Thanksgiving Day started out routinely. The cows went through the milking procedure without balking. It was only when I was feeding hay after the milking that I noticed a few suspicious splotches of blood, looked around, and saw that the left rear quarter of the teat of the cow I'd recently retrieved from Willits had exploded. It had literally blown like a volcano.
If I'd had an appetite for Thanksgiving Dinner, it was gone. I was grateful there were still a few cans of Pabst Blue Ribbon hanging around the barn. Never in my life had I encountered anything so unappetizing--not since I'd once discovered a 68 year-old friend of mine dead four days after a heart attack in the triple digit heat of Ukiah in June.

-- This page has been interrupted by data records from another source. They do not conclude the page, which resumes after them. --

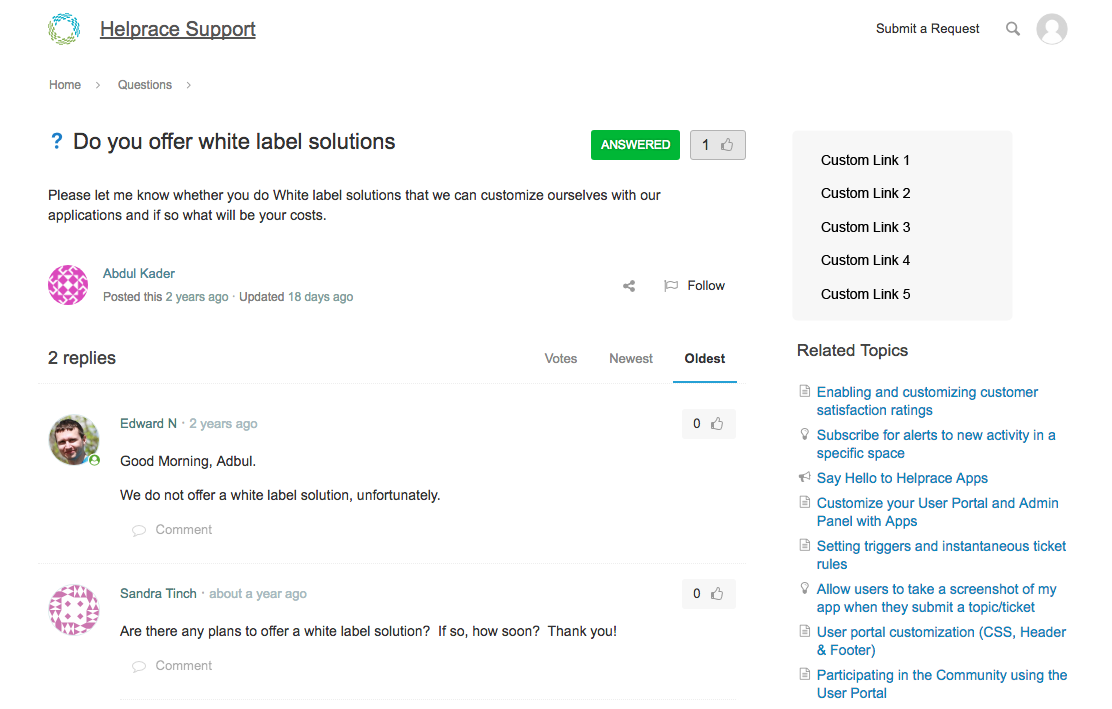The width and height of the screenshot is (1112, 709).
Task: Sort replies by Newest
Action: [x=631, y=359]
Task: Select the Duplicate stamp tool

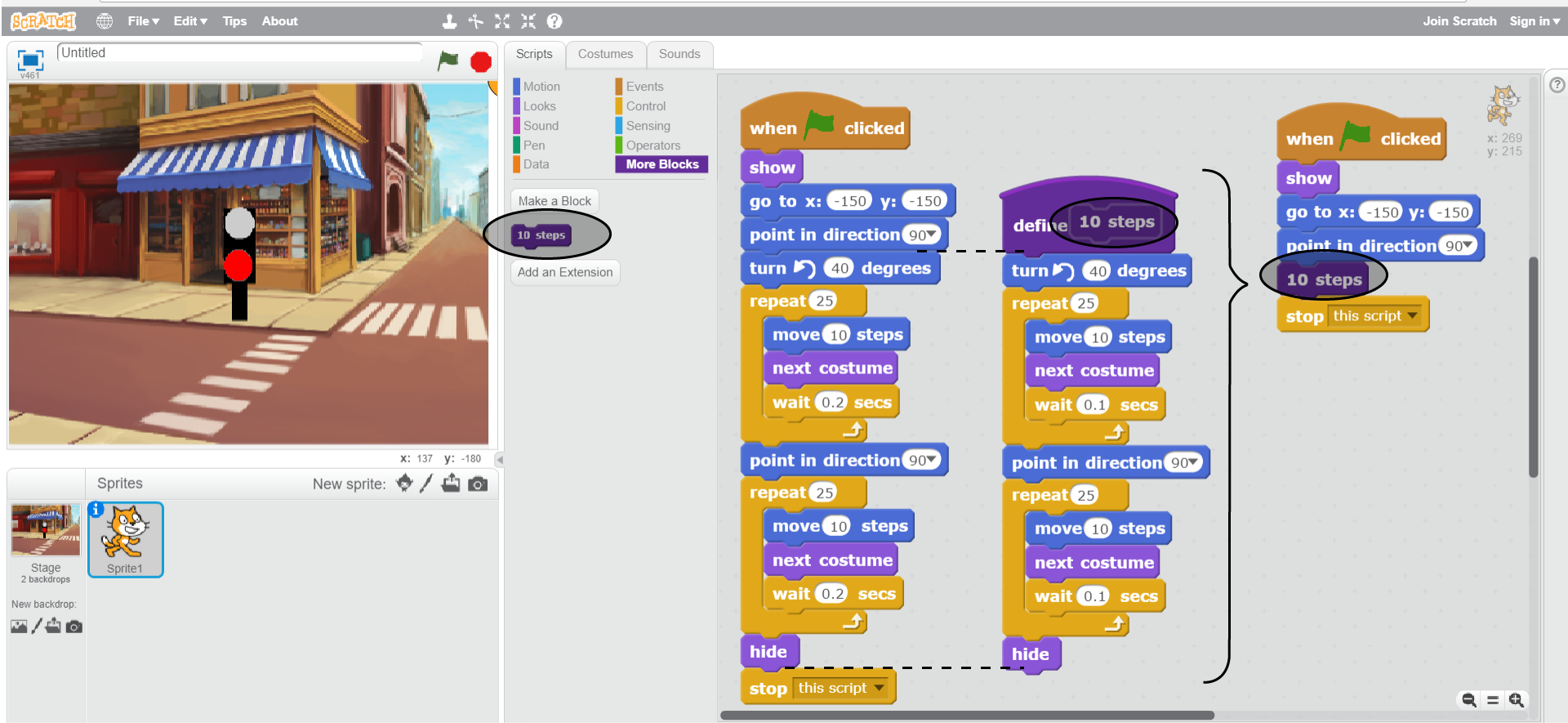Action: (x=449, y=21)
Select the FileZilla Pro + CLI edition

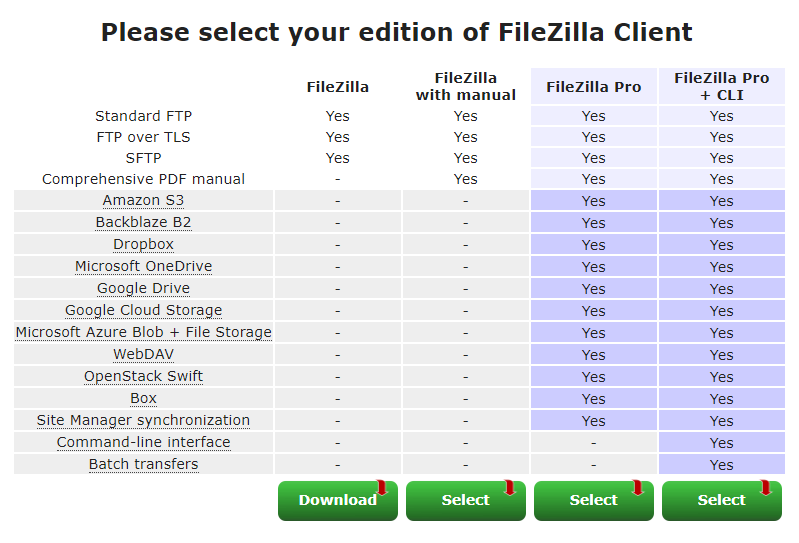coord(721,500)
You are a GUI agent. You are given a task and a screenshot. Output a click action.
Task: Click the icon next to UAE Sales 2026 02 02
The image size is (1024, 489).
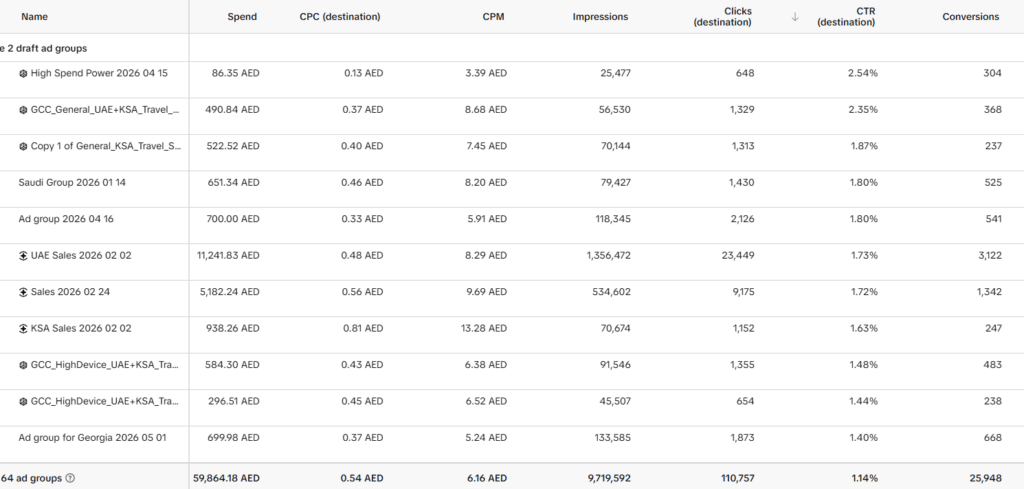(x=23, y=256)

The veterinarians I'd consulted had assured me the left rear quarter would simply dry up, and eventually atrophy, since no milk would pass through the teat. I'd already written this cow off as a three titter, and was letting her calf suck a good three gallons per day, cleaning out the other three quarters. What more could I do? Most of Thanksgiving Day I thought she was going to die of some infection, and wondered why accidents like this had to happen on days when you couldn't get medical help. The previous Thanksgiving, incidentally, my blue heeler bitch had returned to the barn in the afternoon with a gushing gash on her right front paw. She'd been bleeding so profusely that I'd thought I was losing her, right about one o’clock on Thanksgiving afternoon when the whole country was at dinner. I'd tried tying some gauze around her bleeding leg, but she'd turned full Dingo on me and bared her teeth, nearly biting off my right hand. I thought she was a goner. But luckily she healed eventually.
Maybe so with this cow, I thought. What the hell was I going to do? Tranquilize her and try to sew her udder shut? That might do more harm than good. Anyway, she seemed to be feeling better. She was devouring the hay and her left rear quarter was no longer under pressure. It had deflated. The calf was sucking at the other three like nothing had happened.
I had to skip Thanksgiving Dinner. I declined numerous invitations. I had never seen anything more disgusting in my life. All I was in the mood for was some beer. Liquid was all I could stomach. Everything has turned out okay, though. It's been five days and the cow still has an active appetite. Her once-inflated left hind quarter udder has shriveled like a raisin. She's okay. The wound is filling with scar tissue.
This morning I ate breakfast. I think I'm going to be okay.